* **What the exercise asks**
Comb the records below for the string "button" and copy each line where it turns up.

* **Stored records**
===============

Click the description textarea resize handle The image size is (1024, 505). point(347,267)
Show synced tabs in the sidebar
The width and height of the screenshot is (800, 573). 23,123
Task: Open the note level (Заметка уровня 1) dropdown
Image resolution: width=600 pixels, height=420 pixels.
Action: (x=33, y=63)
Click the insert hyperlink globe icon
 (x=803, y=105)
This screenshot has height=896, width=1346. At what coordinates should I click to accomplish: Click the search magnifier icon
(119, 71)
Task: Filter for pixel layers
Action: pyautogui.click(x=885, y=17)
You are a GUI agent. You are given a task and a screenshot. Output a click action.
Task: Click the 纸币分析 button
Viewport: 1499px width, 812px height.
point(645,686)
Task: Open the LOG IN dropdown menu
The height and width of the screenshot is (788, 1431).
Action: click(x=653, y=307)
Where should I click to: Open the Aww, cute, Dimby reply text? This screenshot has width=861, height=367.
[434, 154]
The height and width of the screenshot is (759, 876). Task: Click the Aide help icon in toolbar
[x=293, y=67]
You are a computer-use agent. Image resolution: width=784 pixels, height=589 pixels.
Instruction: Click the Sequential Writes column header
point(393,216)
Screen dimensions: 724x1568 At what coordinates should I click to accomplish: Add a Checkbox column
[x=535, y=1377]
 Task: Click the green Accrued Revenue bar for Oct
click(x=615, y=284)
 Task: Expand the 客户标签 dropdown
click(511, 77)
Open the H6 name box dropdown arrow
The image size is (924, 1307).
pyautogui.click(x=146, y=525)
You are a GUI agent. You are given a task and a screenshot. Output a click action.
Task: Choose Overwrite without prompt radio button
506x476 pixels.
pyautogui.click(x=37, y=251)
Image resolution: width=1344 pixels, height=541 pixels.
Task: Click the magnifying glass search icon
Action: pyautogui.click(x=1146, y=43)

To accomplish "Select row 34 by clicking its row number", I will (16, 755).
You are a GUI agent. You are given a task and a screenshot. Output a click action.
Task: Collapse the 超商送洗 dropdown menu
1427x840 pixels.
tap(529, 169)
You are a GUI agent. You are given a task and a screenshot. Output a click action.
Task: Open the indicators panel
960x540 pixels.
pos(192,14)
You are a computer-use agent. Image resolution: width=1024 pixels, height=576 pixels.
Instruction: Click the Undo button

===============

* **Your response**
Task: Click the 纸币分析 button
Task: Choose Overwrite without prompt radio button
Instruction: Click the Undo button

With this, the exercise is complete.